An OEM spokesman told Repairer Driven News that while a list of affected parts was not available for publication, the expansion reflects its commitment to ensuring Volvo drivers receive the best possible service.
“We set standards for Certified Collision Centers to ensure that all work will be performed to Volvo’s factory specifications by expertly trained collision repair technicians,” Russell Datz said. “Our centers have made all the necessary investments in training, tools, and genuine parts to satisfy Volvo’s strict requirements and be recognized as a Volvo Certified Collision Center.”
The automaker has been on a mission to restrict designated safety and structural components to VCCCs for years, beginning in 2019 when it announced it would stop selling 11 wheel housing and frame rail parts to those outside its network.
Volvo’s Wednesday announcement adds onto that list. It said the affected parts are ones that require specific tools or skills to install. This doesn’t mean repairs are restricted to dealerships, however, with many independent repairers counted among the OEM’s network.
“This is great news both for the safety of our customers, and for the VCCC network which you are a valued part of,” the automaker said in a memo obtained by RDN. “Given that our VCCC network is held to a high standard in terms of proper training and equipment, we entrust you to take care of Volvo customers’ cars even when it comes to these restricted components.
“Body shops that are not part of our program will not be able to purchase the newly restricted parts from Volvo retailers. In fact, even our retailers will only be allowed to sell these parts to the VCCC network.”
Other luxury repairers have taken similar precautions to prevent unqualified shops from compromising their vehicle structures with incorrect repairs.
For instance, BMW announced in July 2021 a new ordering and approval process for certain carbon fiber parts to “ensure the repair facility purchasing the restricted part is properly equipped and trained to perform the repair.”
Rivian and Mazda are among other OEMS to establish certified repair networks.
Also Wednesday, Volvo announced the appointment of Michael Cottone as its new president of Volvo Car USA and Canada commercial region.
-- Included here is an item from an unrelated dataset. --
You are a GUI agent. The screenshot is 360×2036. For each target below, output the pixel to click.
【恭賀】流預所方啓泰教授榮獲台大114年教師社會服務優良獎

The OEM named the executive as it works toward transforming toward electrification and profitable growth, it said.
Cottone has more than two decades of experience within the company and was most recently its regional vice president of Western U.S.
“There has never been a better time for Volvo Cars than right now,” said Cottone. “We are at a pivotal moment in our transformation journey with several years of new, fully-electric models that will underpin our growth ambitions.”